**Given task 1:**
Set down the passage of the essay on horror films between "Horror films’ effects" and "imaginatively and creatively.", inclusive.
**Given task 2:**
Which two actors does the essay on horror films name as starring in the original "The Haunting"?
**Given task 3:**
Write what comes next in the essay on horror films, picking up after its final sentence.

**Article:**
— BEGIN —

The Haunting of Hill House”, by Shirley Jackson, titled,”The Haunting”, in its movie version terrified me and I have yet to see a scarier movie.

Goose bumps still have goose bumps when I recall this film horror and subsequent viewing still chills my bones to its marrow..

“The Exorcist”, touted and deemed the scariest movie ever made, however, fails “The Haunting’s” fear ‘test’, as almost all of Stephen King’s pop- culture-horror movies, also do.

Films of “Horror” fail, when the “thing to be feared”, is seen on film and is simply too explicit.

Horror films’ effects generally fail to deeply terrify an audience because the film depends heavily on visual special effects in order to scare the viewing audience.

The psychological trouble, with an audience’s lack of fear, not being scared by a horror movie, emerges when the viewer can clearly and actually SEE and OBSERVE that creature who is supposed to be scary.

Viewers watching a ghost or monster film, easily subdue and avert fear and internally say,”well, looking at it, it’s sort of ok, but not THAT scary…”

But we LOVE to be scared.

Delicious fear can be achieved and sustained in a film only and oddly if the monster or ghost or ghoul in question, remains mysteriously unseen/ unknown.

Now, fear blossoms as the viewer’s mind can engage imaginatively and creatively.

The scary but elusive unseen monster can now eat away and privately gnaw at the viewers’ imaginative minds.

As an example, the unseen movements of the shark, below the camera’s water line focus, in the movie “Jaws”, generates the most terror in the viewers’ minds and adds enormous weight to this ‘test”, a measure of terror, often ruined by the very graphic nature of most horror genre films.

There’s nothing left for the mind to imagine. It’s all there to be seen, in black and white or in color and thus, really not that scary, after all.

The sole exception, in Horror film genres, to this unspoken rule of scaring viewing audiences, is the first part, the first two hours of, the Stephen King movie,”IT”, a film beginning that is absolute in its terror and horror, despite graphic depiction of the demon.

But even the exceptions, prove the rule.

When the Monster, or ghost or demon is THERE, but unseen, always just around the corner, internal and real fear can begin to mount and blossom in the minds of an audience viewing a horror movie.

The movie, “The Haunting” does precisely this, and it succeeds in badly scaring the viewer and it violates the human pleasure of being able to control being just a little afraid.

Just like our minds’ enjoying action- theme parks which feature dangerous attractions and rides, the comparable human need is to be, safely afraid.

We will pay good money for fun houses, carnival rides, roller coasters, horror films and Halloween, to satisfy that need to be only safely scared.

The movie,”The Haunting”, discards that ‘safety’ aspect(the original, starring Julie Harris and Russ Tamblyn) and inspires viewer goose bumps, to have goose bumps “The Haunting”, differs greatly from banal pop culture monster/ ghost horror thrillers in every important way; we must completely imagine the monster.

The authoress, Shirley Jackson, stated that she, “never slept in her bedroom without the lights full on” and I suspect, as I do the same, that I know precisely what she experienced that might have motivated her to write that story into a book.

Some things really scary repulse us in an odd enjoyable way.

Juxtapose the impotent silly fear generated by the popular movie, “Halloween”, a Jack-in -the-box graphic ‘slasher movie’, popular with people who have likely never seen the film, “The Haunting”.

— END —

**Entries shown:**

— BEGIN —

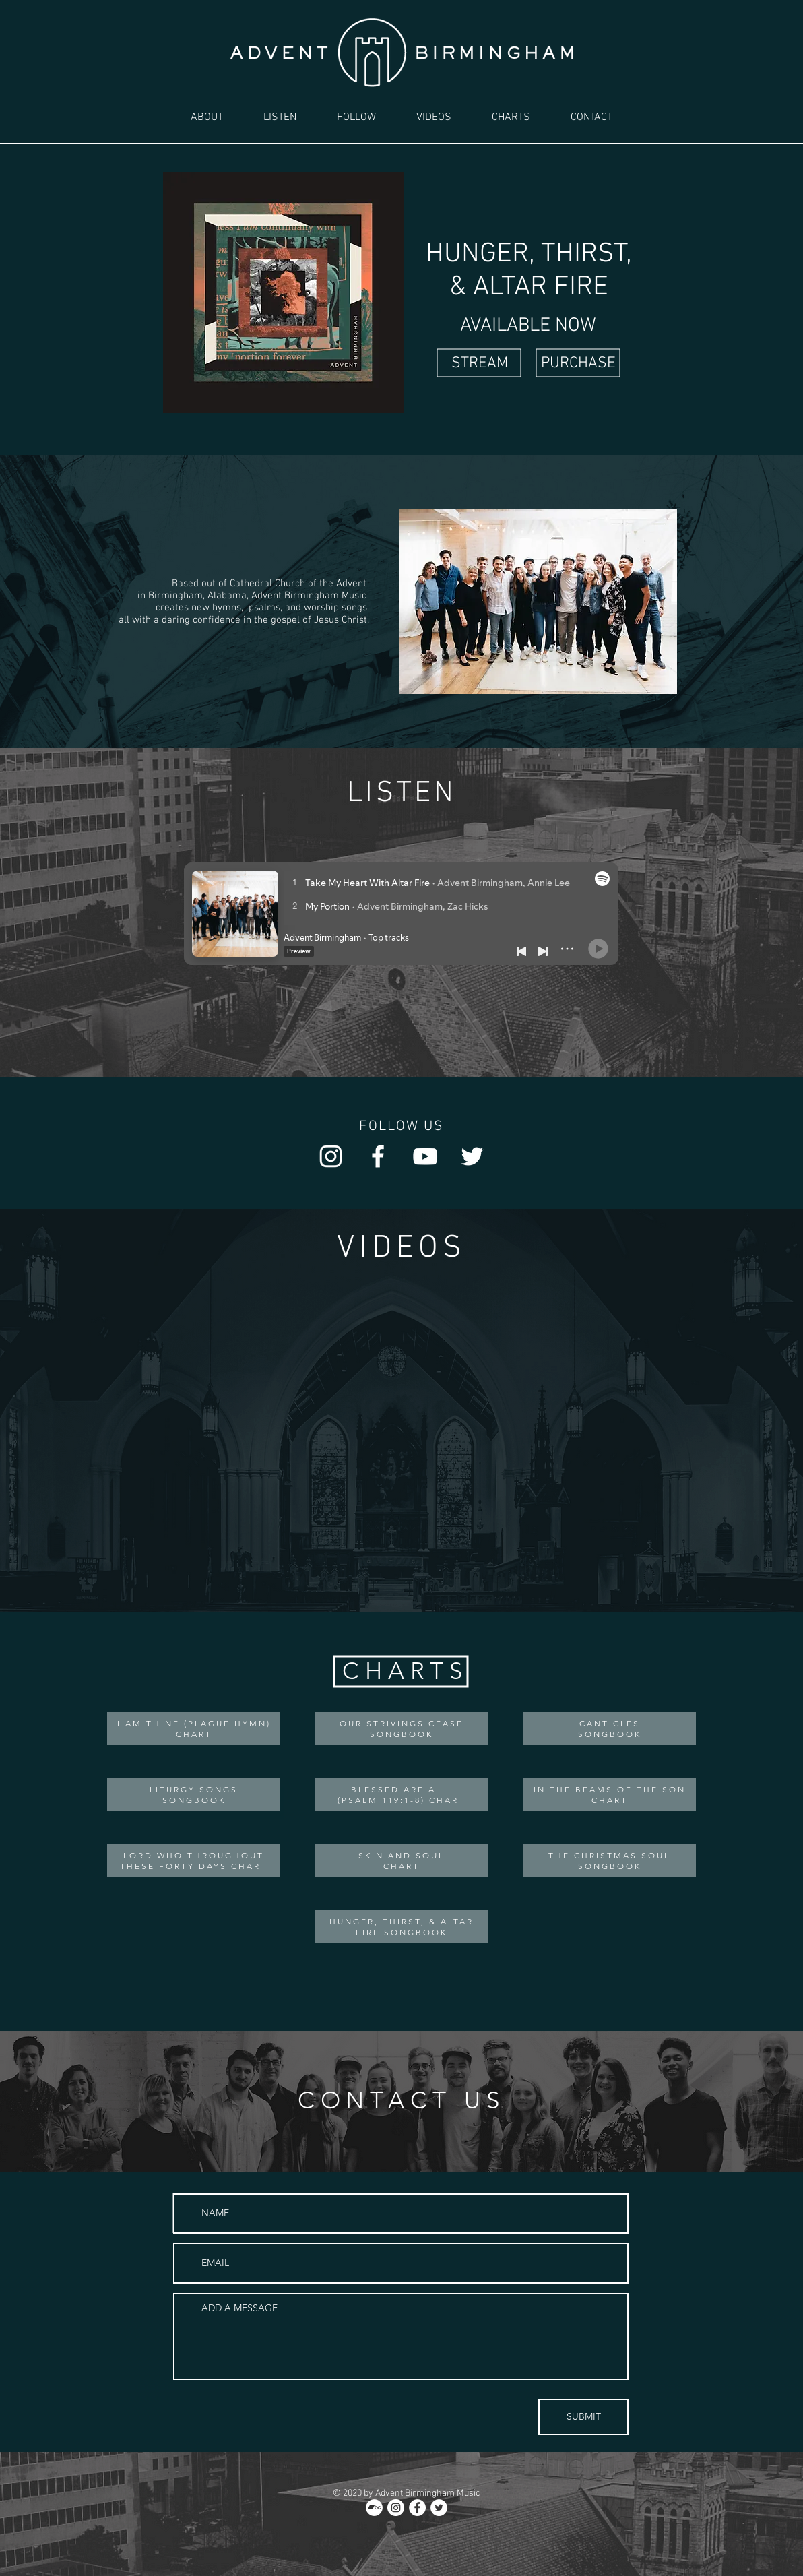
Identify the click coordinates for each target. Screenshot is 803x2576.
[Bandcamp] (374, 2507)
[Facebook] (378, 1156)
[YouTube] (425, 1156)
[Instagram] (331, 1156)
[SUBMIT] (583, 2417)
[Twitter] (472, 1156)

— END —

**Written reply 1:**
Horror films’ effects generally fail to deeply terrify an audience because the film depends heavily on visual special effects in order to scare the viewing audience.

The psychological trouble, with an audience’s lack of fear, not being scared by a horror movie, emerges when the viewer can clearly and actually SEE and OBSERVE that creature who is supposed to be scary.

Viewers watching a ghost or monster film, easily subdue and avert fear and internally say,”well, looking at it, it’s sort of ok, but not THAT scary…”

But we LOVE to be scared.

Delicious fear can be achieved and sustained in a film only and oddly if the monster or ghost or ghoul in question, remains mysteriously unseen/ unknown.

Now, fear blossoms as the viewer’s mind can engage imaginatively and creatively.

**Written reply 2:**
Julie Harris and Russ Tamblyn.

**Written reply 3:**
We like to be scared, safely.

For the same reason we like a roller coaster ride; although we are scared , we always feel sure that the horrific and life- threatening ride will certainly deposit us, safely, at the end, so that we can walk away, unharmed.

We foist this odd joy of being scared safely onto our holiday, of Halloween.

The holiday, itself, is a creepy harbinger of fear that is totally pleasurable.

The Holiday Halloween traces itself back to the ancient religion of the Celtics in Ireland, who were very conscious of the sinister surrounding unseen spiritual world, and had bizarre ideas about how to gain access to it.

They believed that Halloween was when the veil between the physical world and the spirit worlds became very thin; evil supernatural forces were most active and sinister ghosts and spirits of murderers were free to wander.

“During this interval the normal order of the universe is suspended, the barriers between the natural and the supernatural are temporarily removed, the veil lies open and all divine beings and the spirits of the dead move freely among men and interfere sometimes violently, in their affairs”

(Celtic Mythology, p. 127).

The Celtic priests, called Druids, performed their rituals of sacrifices of crops, animals and of humans, to placate the gods and to guarantee that the sun would return after the winter.

As in many religions the first key religious element was to frighten away evil spirits before anything else.

To the Celtics, the religious bonfire was the symbol of the sun, and was used by the Druid in his fight against dark powers.

The term bonfire comes from the words “bones of fire,” literally, the bones of sacrificed animals and humans, piled in a field with timber and set ablaze.

All fires except the Druids’ bonfire were extinguished on Samhain, our precursor to Halloween; householders were levied a fee to relight their house fires within, with the fire which burned at Druids’ altars.

During the Festival of Samhain, fires would be lit which would burn all through the winter and sacrifices would be offered to the gods on the fires.

Blood sacrifices surely and bizarrely open sinister portals to the supernatural.

This blood sacrifice practice is strongly echoed, and mirrored, in its dark spiritual summoning, within Mayan, Aztec and Old Testament Hebrew religions, by requiring that blood be splashed upon all four corners of an altar, and of the burning of recently alive flesh, to open evil and powerful paranormal portals.

The ghoulish practice of burning human sacrifices, more modernly, was stopped around 1600, with an effigy sometimes burned instead.

The origins of present day “trick-or-treat” come from Samhain, which was the supreme night of demonic jubilation.

Spirits of the dead would rise out of their graves and wander the countryside, trying to return to the homes where they formerly lived on that night.

Frightened villagers tried to appease these wandering spirits by offering them gifts of fruit and nuts.

They began the tradition of placing plates of the finest food and bits of treats that the household had to offer on their doorsteps, as gifts, to appease the hunger of the ghostly wanderers.

If these spirits were not placated, villagers feared that the spirits would kill their flocks or destroy their property.

Demons and other inhuman malevolent entities surfaced and also walked that night.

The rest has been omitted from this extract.